Task details: Please reproduce each of the following entries line for line, with no changes.

[Entries for pointing to words and elements]
____________________
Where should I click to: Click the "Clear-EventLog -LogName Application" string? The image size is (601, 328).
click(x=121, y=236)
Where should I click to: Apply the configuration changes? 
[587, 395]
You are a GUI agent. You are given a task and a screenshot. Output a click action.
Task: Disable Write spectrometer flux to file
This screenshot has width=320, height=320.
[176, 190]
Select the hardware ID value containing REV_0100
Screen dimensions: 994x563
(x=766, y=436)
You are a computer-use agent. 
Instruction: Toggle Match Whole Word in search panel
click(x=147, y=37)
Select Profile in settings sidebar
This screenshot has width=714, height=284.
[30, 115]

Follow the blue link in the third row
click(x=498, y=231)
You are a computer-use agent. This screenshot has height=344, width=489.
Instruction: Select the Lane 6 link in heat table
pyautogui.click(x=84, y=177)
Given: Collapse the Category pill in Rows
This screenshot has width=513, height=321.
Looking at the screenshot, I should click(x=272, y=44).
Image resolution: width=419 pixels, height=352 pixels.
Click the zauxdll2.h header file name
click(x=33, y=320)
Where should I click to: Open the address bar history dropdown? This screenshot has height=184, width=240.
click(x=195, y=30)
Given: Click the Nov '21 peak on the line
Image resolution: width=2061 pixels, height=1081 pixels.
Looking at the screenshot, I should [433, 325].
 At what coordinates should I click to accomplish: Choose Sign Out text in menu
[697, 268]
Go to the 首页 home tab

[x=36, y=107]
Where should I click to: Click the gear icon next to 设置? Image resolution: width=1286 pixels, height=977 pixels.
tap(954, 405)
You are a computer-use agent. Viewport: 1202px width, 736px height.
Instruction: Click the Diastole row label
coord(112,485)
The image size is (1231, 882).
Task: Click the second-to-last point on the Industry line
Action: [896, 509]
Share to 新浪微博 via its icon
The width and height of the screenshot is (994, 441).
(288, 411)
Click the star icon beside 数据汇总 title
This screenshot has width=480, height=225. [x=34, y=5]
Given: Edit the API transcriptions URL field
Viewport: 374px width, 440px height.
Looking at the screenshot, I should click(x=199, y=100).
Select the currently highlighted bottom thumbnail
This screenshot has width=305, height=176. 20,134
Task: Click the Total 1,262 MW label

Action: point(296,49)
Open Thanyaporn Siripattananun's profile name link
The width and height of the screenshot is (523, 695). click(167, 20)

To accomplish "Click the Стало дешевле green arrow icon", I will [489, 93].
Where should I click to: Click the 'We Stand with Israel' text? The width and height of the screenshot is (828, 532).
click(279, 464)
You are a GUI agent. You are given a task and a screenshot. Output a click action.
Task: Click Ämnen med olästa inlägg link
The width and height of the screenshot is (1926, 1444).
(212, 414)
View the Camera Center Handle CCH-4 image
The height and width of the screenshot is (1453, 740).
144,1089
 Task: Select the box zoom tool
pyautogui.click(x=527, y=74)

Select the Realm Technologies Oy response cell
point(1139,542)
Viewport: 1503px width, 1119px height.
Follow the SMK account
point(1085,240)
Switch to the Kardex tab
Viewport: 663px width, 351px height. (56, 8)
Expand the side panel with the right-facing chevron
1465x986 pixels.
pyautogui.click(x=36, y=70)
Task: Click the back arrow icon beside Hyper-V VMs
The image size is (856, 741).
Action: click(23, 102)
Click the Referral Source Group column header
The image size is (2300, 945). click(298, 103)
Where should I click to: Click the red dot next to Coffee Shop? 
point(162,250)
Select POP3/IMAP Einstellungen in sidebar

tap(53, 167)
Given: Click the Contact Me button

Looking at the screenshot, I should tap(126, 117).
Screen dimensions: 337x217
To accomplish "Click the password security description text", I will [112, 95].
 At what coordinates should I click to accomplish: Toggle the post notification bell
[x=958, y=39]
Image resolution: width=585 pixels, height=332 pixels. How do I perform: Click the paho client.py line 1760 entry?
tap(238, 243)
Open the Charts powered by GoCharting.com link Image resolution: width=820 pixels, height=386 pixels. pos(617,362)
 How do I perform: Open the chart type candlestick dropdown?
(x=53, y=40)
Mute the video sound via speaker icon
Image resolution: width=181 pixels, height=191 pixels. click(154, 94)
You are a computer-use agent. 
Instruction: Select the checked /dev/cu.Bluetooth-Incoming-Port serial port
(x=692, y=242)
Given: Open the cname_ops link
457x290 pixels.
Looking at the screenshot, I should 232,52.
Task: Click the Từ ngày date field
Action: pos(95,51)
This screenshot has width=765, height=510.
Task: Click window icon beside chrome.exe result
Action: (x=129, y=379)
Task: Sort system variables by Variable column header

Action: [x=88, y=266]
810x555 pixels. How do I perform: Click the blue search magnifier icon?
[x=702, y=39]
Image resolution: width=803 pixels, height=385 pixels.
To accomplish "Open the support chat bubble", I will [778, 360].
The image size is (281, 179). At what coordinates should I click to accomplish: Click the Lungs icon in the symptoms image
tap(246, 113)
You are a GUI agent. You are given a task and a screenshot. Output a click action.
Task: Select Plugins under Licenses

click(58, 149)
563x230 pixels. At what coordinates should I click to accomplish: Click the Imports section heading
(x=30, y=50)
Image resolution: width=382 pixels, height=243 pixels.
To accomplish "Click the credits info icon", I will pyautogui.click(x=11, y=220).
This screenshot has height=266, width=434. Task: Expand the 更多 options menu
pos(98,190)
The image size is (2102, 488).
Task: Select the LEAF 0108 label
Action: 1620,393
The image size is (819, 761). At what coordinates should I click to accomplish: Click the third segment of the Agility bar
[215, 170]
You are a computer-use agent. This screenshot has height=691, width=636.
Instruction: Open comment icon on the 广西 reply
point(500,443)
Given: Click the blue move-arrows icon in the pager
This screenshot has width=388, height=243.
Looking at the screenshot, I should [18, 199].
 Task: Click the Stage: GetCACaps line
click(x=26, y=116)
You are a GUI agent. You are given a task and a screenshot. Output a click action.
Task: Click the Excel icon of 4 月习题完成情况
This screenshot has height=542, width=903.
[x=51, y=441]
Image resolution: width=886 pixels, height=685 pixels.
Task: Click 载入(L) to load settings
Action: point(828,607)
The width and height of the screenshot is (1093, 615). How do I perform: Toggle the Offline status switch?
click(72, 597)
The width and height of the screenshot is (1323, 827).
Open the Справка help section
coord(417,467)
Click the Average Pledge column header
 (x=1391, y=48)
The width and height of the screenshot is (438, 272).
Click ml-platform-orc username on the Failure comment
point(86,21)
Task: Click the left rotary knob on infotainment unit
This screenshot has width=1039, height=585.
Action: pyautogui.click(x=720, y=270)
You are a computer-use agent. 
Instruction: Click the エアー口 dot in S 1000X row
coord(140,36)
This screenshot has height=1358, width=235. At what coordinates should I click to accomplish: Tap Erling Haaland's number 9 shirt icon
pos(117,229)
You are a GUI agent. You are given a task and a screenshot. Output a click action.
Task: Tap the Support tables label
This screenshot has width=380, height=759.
____________________
Complete response:
Where should I click to: Click the "Clear-EventLog -LogName Application" string? The image size is (601, 328).
click(x=121, y=236)
Where should I click to: Apply the configuration changes? 
[587, 395]
You are a GUI agent. You are given a task and a screenshot. Output a click action.
Task: Disable Write spectrometer flux to file
This screenshot has width=320, height=320.
[176, 190]
Select the hardware ID value containing REV_0100
Screen dimensions: 994x563
(x=766, y=436)
You are a computer-use agent. 
Instruction: Toggle Match Whole Word in search panel
click(x=147, y=37)
Select Profile in settings sidebar
This screenshot has width=714, height=284.
[30, 115]

Follow the blue link in the third row
click(x=498, y=231)
You are a computer-use agent. This screenshot has height=344, width=489.
Instruction: Select the Lane 6 link in heat table
pyautogui.click(x=84, y=177)
Given: Collapse the Category pill in Rows
This screenshot has width=513, height=321.
Looking at the screenshot, I should click(x=272, y=44).
Image resolution: width=419 pixels, height=352 pixels.
Click the zauxdll2.h header file name
click(x=33, y=320)
Where should I click to: Open the address bar history dropdown? This screenshot has height=184, width=240.
click(x=195, y=30)
Given: Click the Nov '21 peak on the line
Image resolution: width=2061 pixels, height=1081 pixels.
Looking at the screenshot, I should [433, 325].
 At what coordinates should I click to accomplish: Choose Sign Out text in menu
[697, 268]
Go to the 首页 home tab

[x=36, y=107]
Where should I click to: Click the gear icon next to 设置? Image resolution: width=1286 pixels, height=977 pixels.
tap(954, 405)
You are a computer-use agent. Viewport: 1202px width, 736px height.
Instruction: Click the Diastole row label
coord(112,485)
The image size is (1231, 882).
Task: Click the second-to-last point on the Industry line
Action: [896, 509]
Share to 新浪微博 via its icon
The width and height of the screenshot is (994, 441).
(288, 411)
Click the star icon beside 数据汇总 title
This screenshot has width=480, height=225. [x=34, y=5]
Given: Edit the API transcriptions URL field
Viewport: 374px width, 440px height.
Looking at the screenshot, I should click(x=199, y=100).
Select the currently highlighted bottom thumbnail
This screenshot has width=305, height=176. 20,134
Task: Click the Total 1,262 MW label

Action: point(296,49)
Open Thanyaporn Siripattananun's profile name link
The width and height of the screenshot is (523, 695). click(167, 20)

To accomplish "Click the Стало дешевле green arrow icon", I will [489, 93].
Where should I click to: Click the 'We Stand with Israel' text? The width and height of the screenshot is (828, 532).
click(279, 464)
You are a GUI agent. You are given a task and a screenshot. Output a click action.
Task: Click Ämnen med olästa inlägg link
The width and height of the screenshot is (1926, 1444).
(212, 414)
View the Camera Center Handle CCH-4 image
The height and width of the screenshot is (1453, 740).
144,1089
 Task: Select the box zoom tool
pyautogui.click(x=527, y=74)

Select the Realm Technologies Oy response cell
point(1139,542)
Viewport: 1503px width, 1119px height.
Follow the SMK account
point(1085,240)
Switch to the Kardex tab
Viewport: 663px width, 351px height. (56, 8)
Expand the side panel with the right-facing chevron
1465x986 pixels.
pyautogui.click(x=36, y=70)
Task: Click the back arrow icon beside Hyper-V VMs
The image size is (856, 741).
Action: click(23, 102)
Click the Referral Source Group column header
The image size is (2300, 945). click(298, 103)
Where should I click to: Click the red dot next to Coffee Shop? 
point(162,250)
Select POP3/IMAP Einstellungen in sidebar

tap(53, 167)
Given: Click the Contact Me button

Looking at the screenshot, I should tap(126, 117).
Screen dimensions: 337x217
To accomplish "Click the password security description text", I will [112, 95].
 At what coordinates should I click to accomplish: Toggle the post notification bell
[x=958, y=39]
Image resolution: width=585 pixels, height=332 pixels. How do I perform: Click the paho client.py line 1760 entry?
tap(238, 243)
Open the Charts powered by GoCharting.com link Image resolution: width=820 pixels, height=386 pixels. pos(617,362)
 How do I perform: Open the chart type candlestick dropdown?
(x=53, y=40)
Mute the video sound via speaker icon
Image resolution: width=181 pixels, height=191 pixels. click(154, 94)
You are a computer-use agent. 
Instruction: Select the checked /dev/cu.Bluetooth-Incoming-Port serial port
(x=692, y=242)
Given: Open the cname_ops link
457x290 pixels.
Looking at the screenshot, I should 232,52.
Task: Click the Từ ngày date field
Action: pos(95,51)
This screenshot has width=765, height=510.
Task: Click window icon beside chrome.exe result
Action: (x=129, y=379)
Task: Sort system variables by Variable column header

Action: [x=88, y=266]
810x555 pixels. How do I perform: Click the blue search magnifier icon?
[x=702, y=39]
Image resolution: width=803 pixels, height=385 pixels.
To accomplish "Open the support chat bubble", I will [778, 360].
The image size is (281, 179). At what coordinates should I click to accomplish: Click the Lungs icon in the symptoms image
tap(246, 113)
You are a GUI agent. You are given a task and a screenshot. Output a click action.
Task: Select Plugins under Licenses

click(58, 149)
563x230 pixels. At what coordinates should I click to accomplish: Click the Imports section heading
(x=30, y=50)
Image resolution: width=382 pixels, height=243 pixels.
To accomplish "Click the credits info icon", I will pyautogui.click(x=11, y=220).
This screenshot has height=266, width=434. Task: Expand the 更多 options menu
pos(98,190)
The image size is (2102, 488).
Task: Select the LEAF 0108 label
Action: 1620,393
The image size is (819, 761). At what coordinates should I click to accomplish: Click the third segment of the Agility bar
[215, 170]
You are a computer-use agent. This screenshot has height=691, width=636.
Instruction: Open comment icon on the 广西 reply
point(500,443)
Given: Click the blue move-arrows icon in the pager
This screenshot has width=388, height=243.
Looking at the screenshot, I should [18, 199].
 Task: Click the Stage: GetCACaps line
click(x=26, y=116)
You are a GUI agent. You are given a task and a screenshot. Output a click action.
Task: Click the Excel icon of 4 月习题完成情况
This screenshot has height=542, width=903.
[x=51, y=441]
Image resolution: width=886 pixels, height=685 pixels.
Task: Click 载入(L) to load settings
Action: point(828,607)
The width and height of the screenshot is (1093, 615). How do I perform: Toggle the Offline status switch?
click(72, 597)
The width and height of the screenshot is (1323, 827).
Open the Справка help section
coord(417,467)
Click the Average Pledge column header
 (x=1391, y=48)
The width and height of the screenshot is (438, 272).
Click ml-platform-orc username on the Failure comment
point(86,21)
Task: Click the left rotary knob on infotainment unit
This screenshot has width=1039, height=585.
Action: pyautogui.click(x=720, y=270)
You are a computer-use agent. 
Instruction: Click the エアー口 dot in S 1000X row
coord(140,36)
This screenshot has height=1358, width=235. At what coordinates should I click to accomplish: Tap Erling Haaland's number 9 shirt icon
pos(117,229)
You are a GUI agent. You are given a task and a screenshot. Output a click action.
Task: Tap the Support tables label
This screenshot has width=380, height=759.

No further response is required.